Polygenic traits are characteristics influenced by multiple genes. This is unlike monogenic traits, which are controlled by a single gene. When several genes contribute to a trait, small effects from each gene add up to create the observable characteristic.
Such traits include height, skin color, and weight. These genes interact in complex ways, and this polygenic nature means genetic variation plays a significant role in determining the outcome of these traits.

• Multiple genes = multiple effects
• Contributions add up
• Observable in complex traits like height

Understanding polygenic traits is crucial for comprehending the vast genetic diversity seen within human populations.

The environment plays a crucial role in shaping the traits we observe. Environmental influence refers to the external factors affecting the expression of genetic traits. Even if genes set a certain potential, the environment can enhance or limit the expression of these genetic instructions.
For instance, a person may inherit genes for tall stature. However, if they suffer from malnutrition during childhood, they might not reach their full height potential.

• Environment vs. Genetics
• Potential influenced by external factors
• Examples include nutrition and lifestyle

It's essential to consider both genetic and environmental influences to fully understand how traits develop in an individual or population.

Continuous variation refers to the range of small differences we see in a shared trait across a population. It's the phenomenon where quantitative traits don't fall into neat categories but instead show a spectrum of expression.
This is in contrast to discrete variation, where traits are distinct and separate, like blood type. Continuous variation can be graphed as a normal distribution curve, where most individuals cluster around the average, with fewer individuals at the extremes.

• Spectrum vs.

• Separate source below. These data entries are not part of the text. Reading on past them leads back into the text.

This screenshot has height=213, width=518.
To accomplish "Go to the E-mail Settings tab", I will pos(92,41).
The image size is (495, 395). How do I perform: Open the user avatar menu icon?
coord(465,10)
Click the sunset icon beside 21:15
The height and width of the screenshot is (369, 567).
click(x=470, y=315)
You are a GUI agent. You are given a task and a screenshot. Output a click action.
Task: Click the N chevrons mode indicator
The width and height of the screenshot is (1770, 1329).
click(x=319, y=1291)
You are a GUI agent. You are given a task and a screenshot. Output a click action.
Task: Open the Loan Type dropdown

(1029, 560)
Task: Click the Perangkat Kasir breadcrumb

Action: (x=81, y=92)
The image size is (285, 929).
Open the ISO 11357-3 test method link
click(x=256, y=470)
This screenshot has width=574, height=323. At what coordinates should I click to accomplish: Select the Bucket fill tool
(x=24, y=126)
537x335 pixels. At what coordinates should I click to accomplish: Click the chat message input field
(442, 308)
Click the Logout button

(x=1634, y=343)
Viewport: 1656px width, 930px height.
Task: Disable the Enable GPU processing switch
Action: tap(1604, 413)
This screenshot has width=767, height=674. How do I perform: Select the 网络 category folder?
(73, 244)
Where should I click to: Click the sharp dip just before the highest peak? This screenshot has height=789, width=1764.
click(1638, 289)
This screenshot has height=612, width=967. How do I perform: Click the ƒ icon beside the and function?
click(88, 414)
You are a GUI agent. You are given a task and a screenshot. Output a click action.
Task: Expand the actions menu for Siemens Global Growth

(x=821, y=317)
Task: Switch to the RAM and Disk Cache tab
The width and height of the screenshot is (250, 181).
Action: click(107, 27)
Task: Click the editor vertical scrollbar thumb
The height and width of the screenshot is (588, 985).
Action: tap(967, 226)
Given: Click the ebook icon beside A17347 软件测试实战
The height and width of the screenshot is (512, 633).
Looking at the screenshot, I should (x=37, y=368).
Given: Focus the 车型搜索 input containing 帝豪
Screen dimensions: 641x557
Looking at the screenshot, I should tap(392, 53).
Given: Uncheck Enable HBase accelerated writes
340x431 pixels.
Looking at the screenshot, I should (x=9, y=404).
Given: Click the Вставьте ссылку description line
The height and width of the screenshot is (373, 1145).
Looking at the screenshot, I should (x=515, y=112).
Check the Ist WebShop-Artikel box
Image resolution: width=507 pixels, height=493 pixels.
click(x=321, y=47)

Categories
• Examples include height, skin color
• Graphically a bell-shaped curve

Recognizing continuous variation helps in studying how traits manifest in real-world scenarios.

Genetic variation is the diversity of gene frequencies within a population. It is the basis of all the different traits we see in life forms. This variation arises from mutations, recombination during sexual reproduction, and other processes.
It's essential for evolution, as it allows species to adapt to their environments over time. In the context of quantitative traits, genetic variation means there are many possible expressions of a trait due to the presence of multiple alleles and genes.

• Root of diversity
• Essential for evolution
• Supports adaptability and survival

Understanding genetic variation is fundamental in areas ranging from breeding practices to conservation biology.